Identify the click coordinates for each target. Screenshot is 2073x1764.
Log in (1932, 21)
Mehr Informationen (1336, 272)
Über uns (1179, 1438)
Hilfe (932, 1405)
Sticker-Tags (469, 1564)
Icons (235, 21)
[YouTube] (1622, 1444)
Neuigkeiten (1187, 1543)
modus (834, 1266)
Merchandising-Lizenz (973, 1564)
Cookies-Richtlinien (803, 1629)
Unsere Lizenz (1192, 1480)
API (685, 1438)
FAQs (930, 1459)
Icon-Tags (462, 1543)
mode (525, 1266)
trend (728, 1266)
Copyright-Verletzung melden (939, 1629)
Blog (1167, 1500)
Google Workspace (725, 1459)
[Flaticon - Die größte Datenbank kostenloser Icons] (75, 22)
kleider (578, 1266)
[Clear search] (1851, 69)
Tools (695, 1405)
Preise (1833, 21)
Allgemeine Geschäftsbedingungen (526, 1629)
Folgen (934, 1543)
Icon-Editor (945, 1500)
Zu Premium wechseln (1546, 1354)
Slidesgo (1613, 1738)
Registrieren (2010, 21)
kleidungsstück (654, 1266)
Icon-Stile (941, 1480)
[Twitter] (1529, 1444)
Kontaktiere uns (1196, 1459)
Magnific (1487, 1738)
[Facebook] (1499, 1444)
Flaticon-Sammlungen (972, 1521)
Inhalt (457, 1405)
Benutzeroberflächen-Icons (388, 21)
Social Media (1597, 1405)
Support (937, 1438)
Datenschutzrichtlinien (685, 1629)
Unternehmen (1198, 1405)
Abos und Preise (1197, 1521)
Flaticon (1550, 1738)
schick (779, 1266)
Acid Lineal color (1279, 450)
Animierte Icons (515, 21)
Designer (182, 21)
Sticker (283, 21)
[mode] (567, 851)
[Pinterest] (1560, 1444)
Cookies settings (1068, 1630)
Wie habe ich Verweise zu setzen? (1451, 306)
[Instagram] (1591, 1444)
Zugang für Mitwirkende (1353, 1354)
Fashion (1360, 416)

TASK DETAILS — From the line containing "Kontaktiere uns (1196, 1459)" to the final line of the data, repeat each line exactly. Include both ends.

ANSWER FOR THIS EXERCISE —
Kontaktiere uns (1196, 1459)
Magnific (1487, 1738)
[Facebook] (1499, 1444)
Flaticon-Sammlungen (972, 1521)
Inhalt (457, 1405)
Benutzeroberflächen-Icons (388, 21)
Social Media (1597, 1405)
Support (937, 1438)
Datenschutzrichtlinien (685, 1629)
Unternehmen (1198, 1405)
Abos und Preise (1197, 1521)
Flaticon (1550, 1738)
schick (779, 1266)
Acid Lineal color (1279, 450)
Animierte Icons (515, 21)
Designer (182, 21)
Sticker (283, 21)
[mode] (567, 851)
[Pinterest] (1560, 1444)
Cookies settings (1068, 1630)
Wie habe ich Verweise zu setzen? (1451, 306)
[Instagram] (1591, 1444)
Zugang für Mitwirkende (1353, 1354)
Fashion (1360, 416)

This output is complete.